The Free Press, Mankato, MN

Local News

March 12, 2010

A Life Remembered: A unique store, a unique proprietor

Helen Griffith died this week at age 85

NORTH MANKATO — At first, they chased the dream together. Helen and Tom Griffith, a husband and wife team, wanted something more fulfilling to carry them into retirement, and a dime store seemed the perfect fit for them.

But when Tom died on the job at then-Honeymead, Helen found herself with a crucial decision to make: pack up and give up, or make a go of it on her own.

She chose the latter, and spent the next 20 years creating Grandma’s V Store, a place that was, to say the least, unique.

The variety store closed in 1997. And this week, at age 85, Griffith herself closed up shop. She died Monday after a two-year battle with Parkinson’s disease. And while her store may be long gone, the inventory of memories scattered among the people who shopped there is likely alive and well.

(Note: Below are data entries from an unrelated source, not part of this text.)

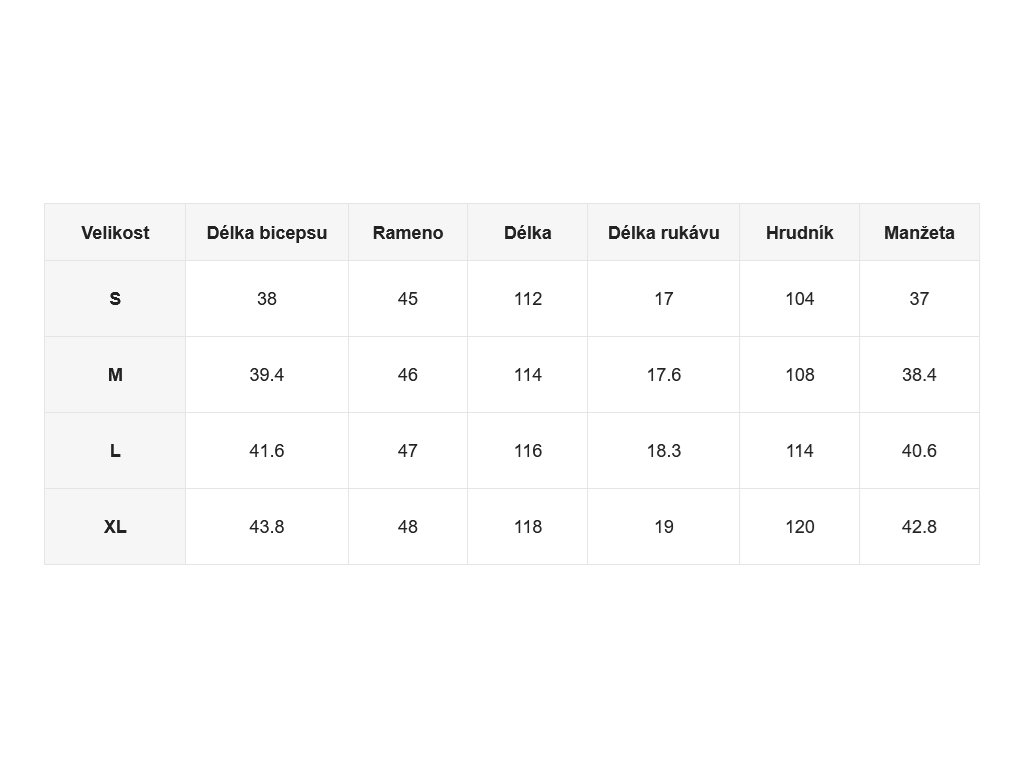Viewport: 1024px width, 768px height.
Task: Select the L size row label
Action: tap(115, 451)
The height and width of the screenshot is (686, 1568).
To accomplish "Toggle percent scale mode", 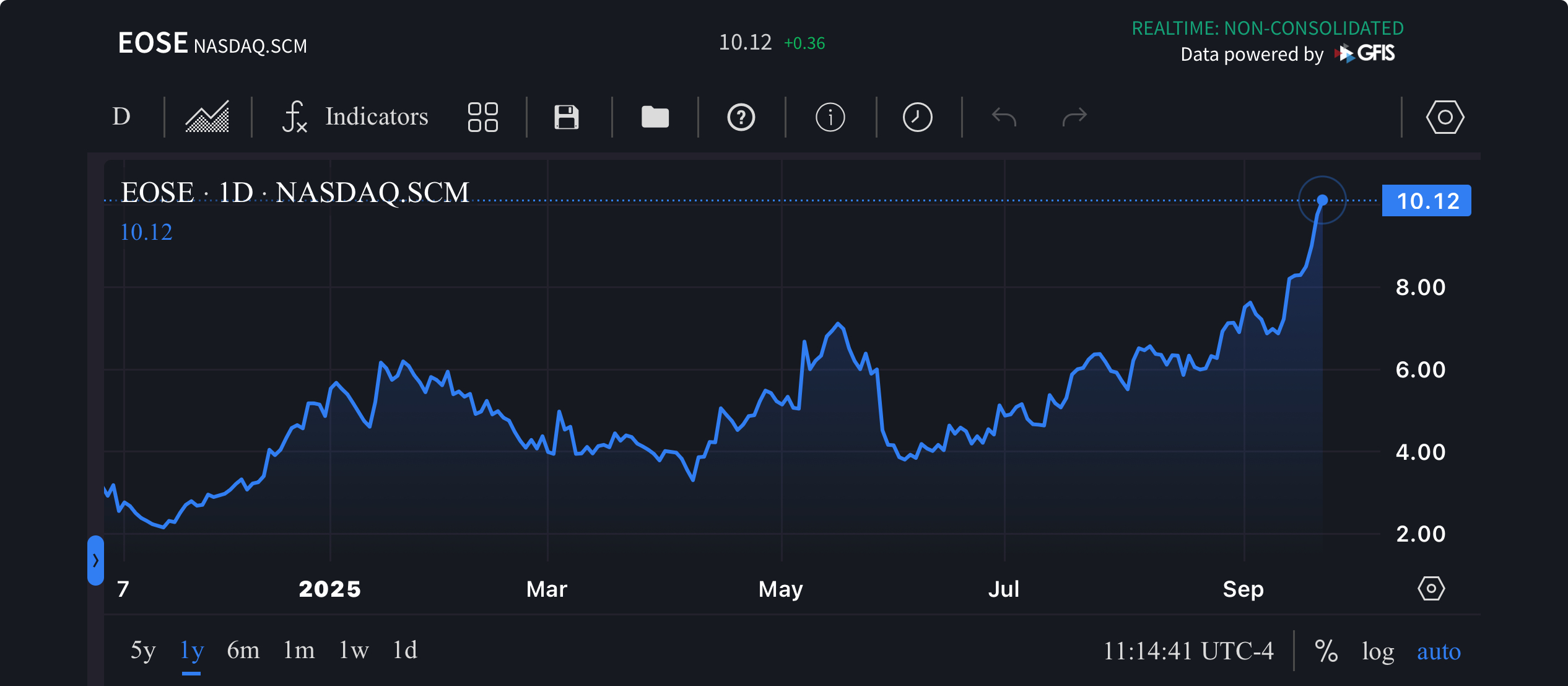I will 1326,651.

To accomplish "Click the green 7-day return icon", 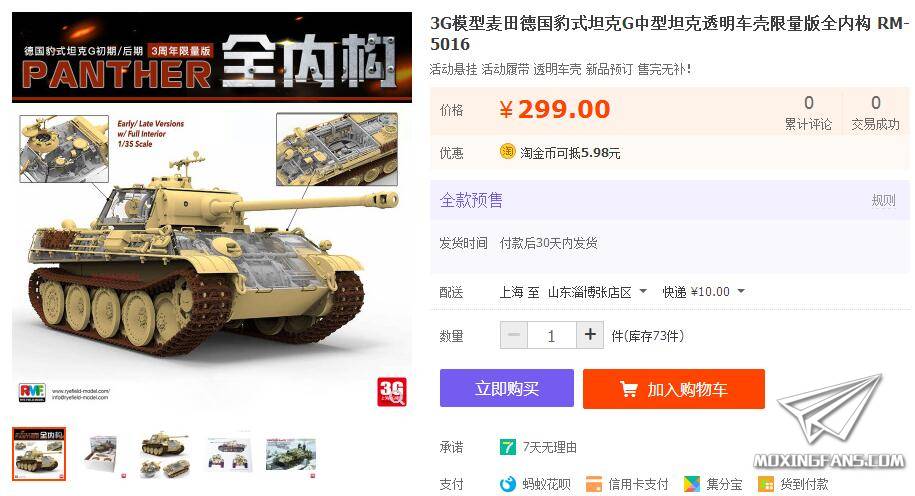I will pos(508,448).
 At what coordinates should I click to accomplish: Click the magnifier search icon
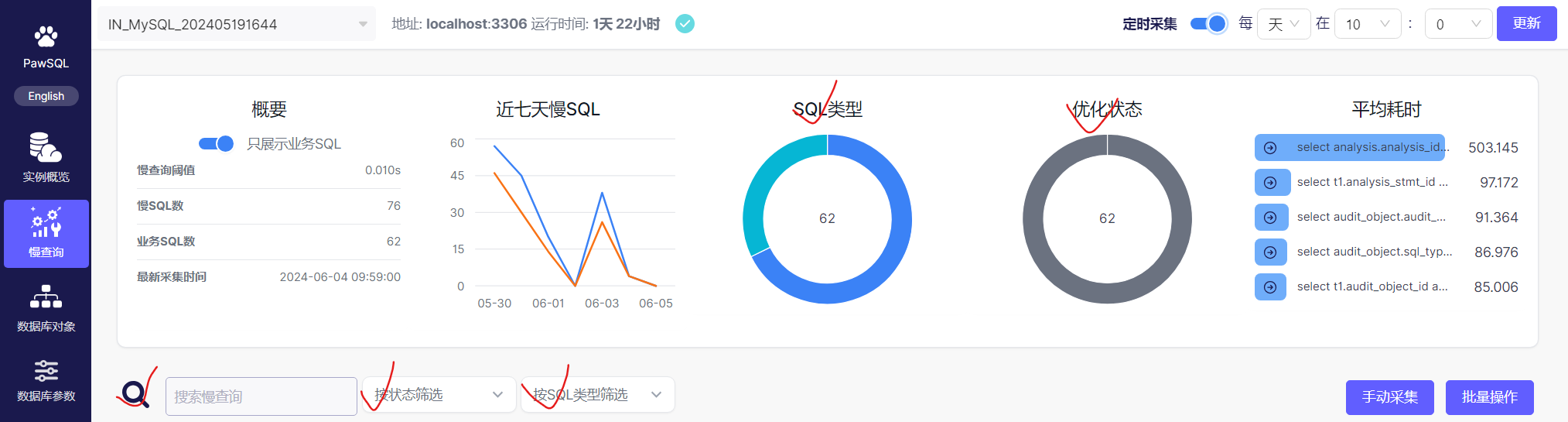click(135, 394)
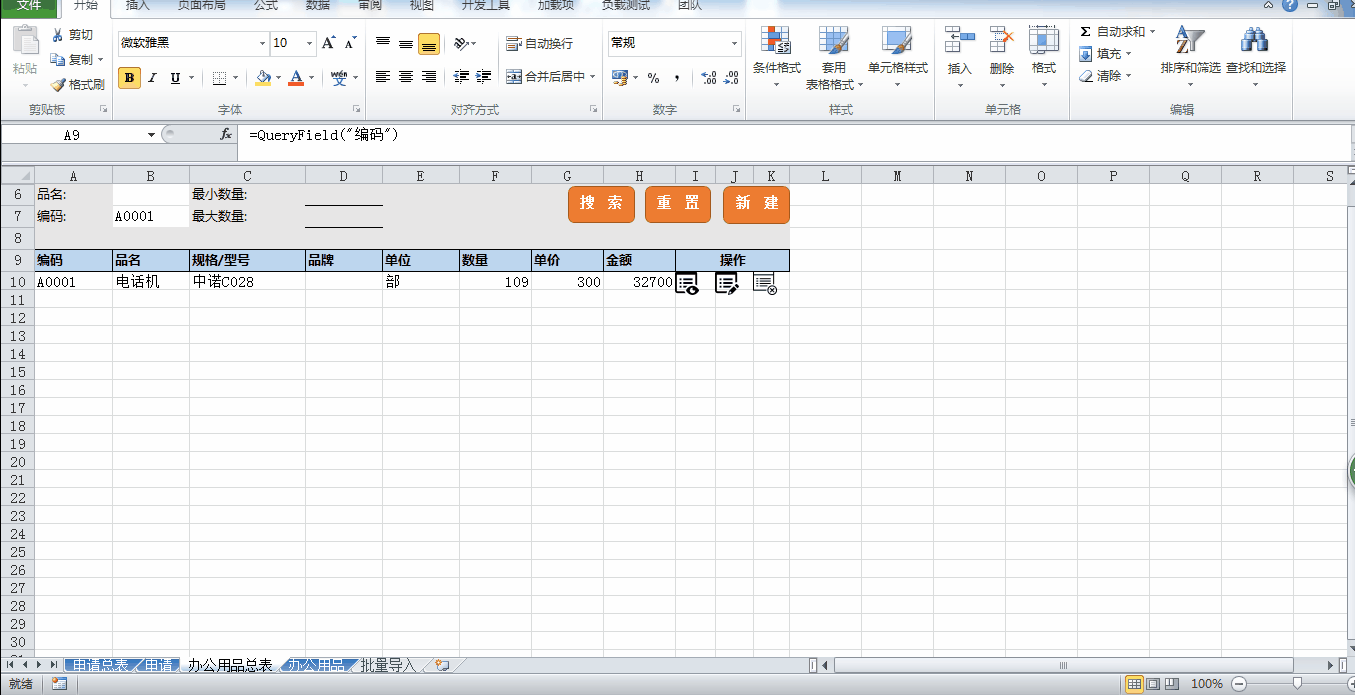Click the yellow fill color swatch
Viewport: 1355px width, 695px height.
[262, 78]
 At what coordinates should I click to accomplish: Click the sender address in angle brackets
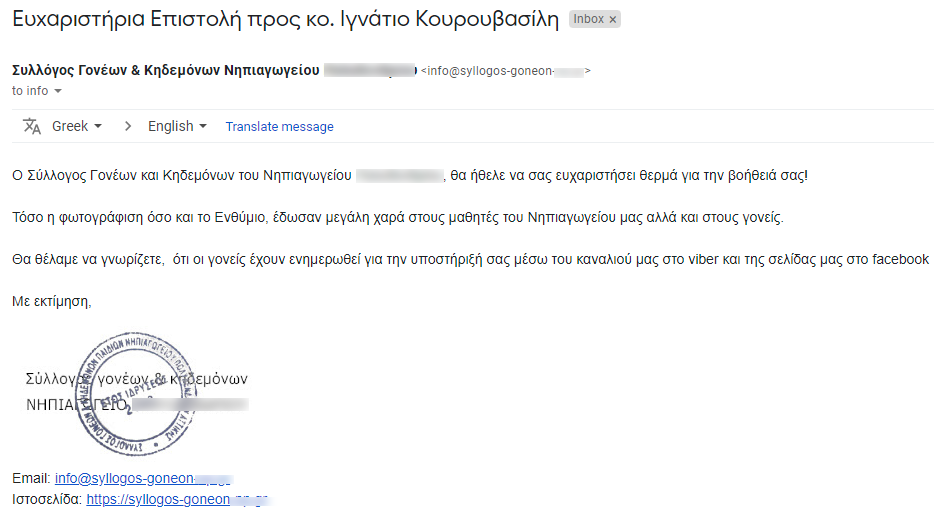click(x=505, y=71)
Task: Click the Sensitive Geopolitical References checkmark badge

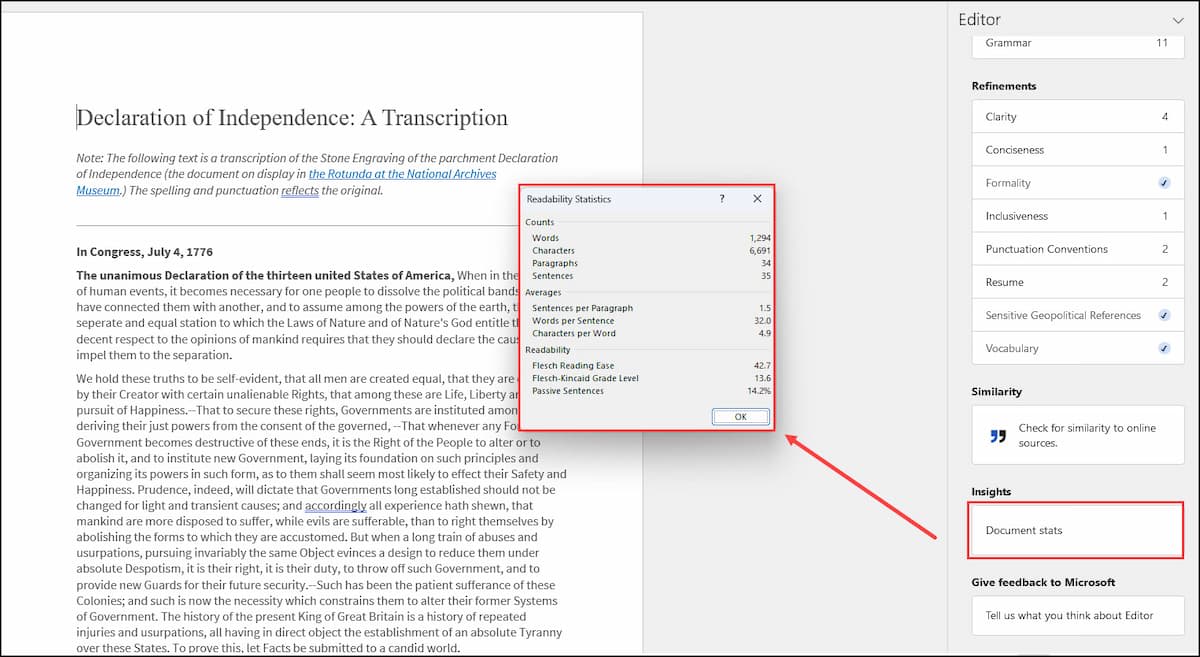Action: (1162, 315)
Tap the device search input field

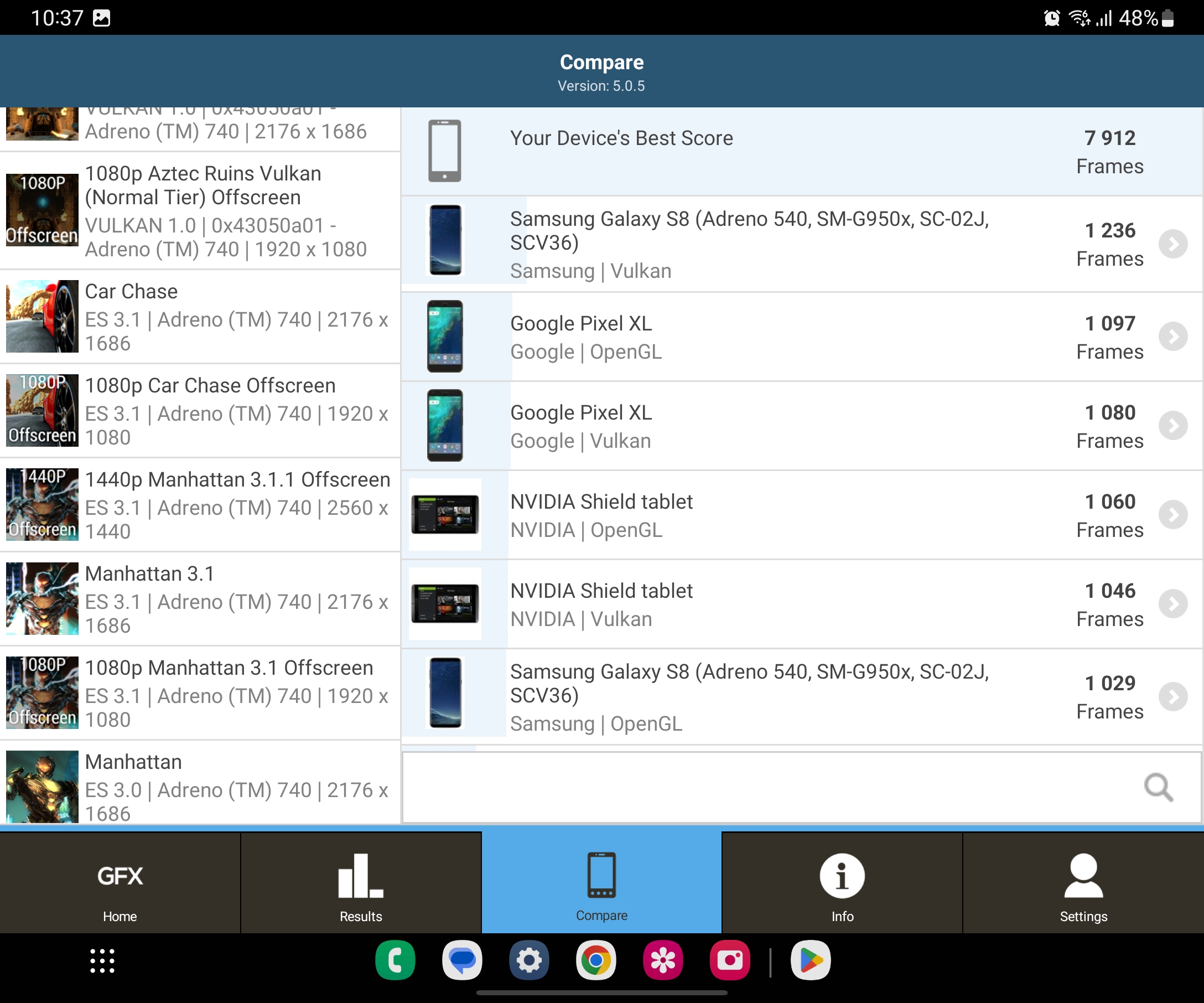(x=768, y=787)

She ran a store that couldn’t exist today, a slice of retro even in its heyday, a true dime store, the kind of place where the proprietor knew your name and didn’t mind special ordering stuff for you, a store with personality, a store with flair.

And it was all Griffith.

She stocked a peculiar line of goods.

Pinwheels, plastic vegetables, yarn, Christmas garland in July, mustache wax. Yo-yos, kaleidoscopes, garter stockings ... and so much more.

“We order odds and ends that the big stores can’t bother with,” she told a Free Press reporter in 1983.

Allen Griffith, one of Helen’s sons, said his mother’s decision to operate the store even after her husband’s death probably changed her life.

“She gave her life to her husband and her kids,” he said. “But when her husband died, it’s almost like her life blossomed.”

He recalled seeing families come to Belgrade Avenue and all the men would go into Mutch’s Hardware while the women and kids went into Grandma’s.

She sold penny candy and buttons in bulk. She dressed up as Mrs. Santa Claus during Christmas and did whatever she could to liven up the block.

She traveled. The income from the store wasn’t great, but it was enough to let her see the world. Griffith visited most of the world’s continents alone, making friends everywhere she went, including a British couple she met at Gibraltar that, for the rest of her life, remained her close friends.

Grandma’s V Store closed in 1997. By that time Griffith was using a cane to get around. But she didn’t quit living.

She continued to volunteer, including one of her favorite tasks: cutting out and pasting newspaper obituaries into books at the Blue Earth County Historical Society. Griffith used to joke that she hoped she live to see the 100th book of cut-out obituaries.

Her Parkinson’s took her out of the volunteer business in recent years. But she would have been happy to see that, when Historical Society volunteers cut out her obituary this week, the book they pasted hers into was labeled “100.”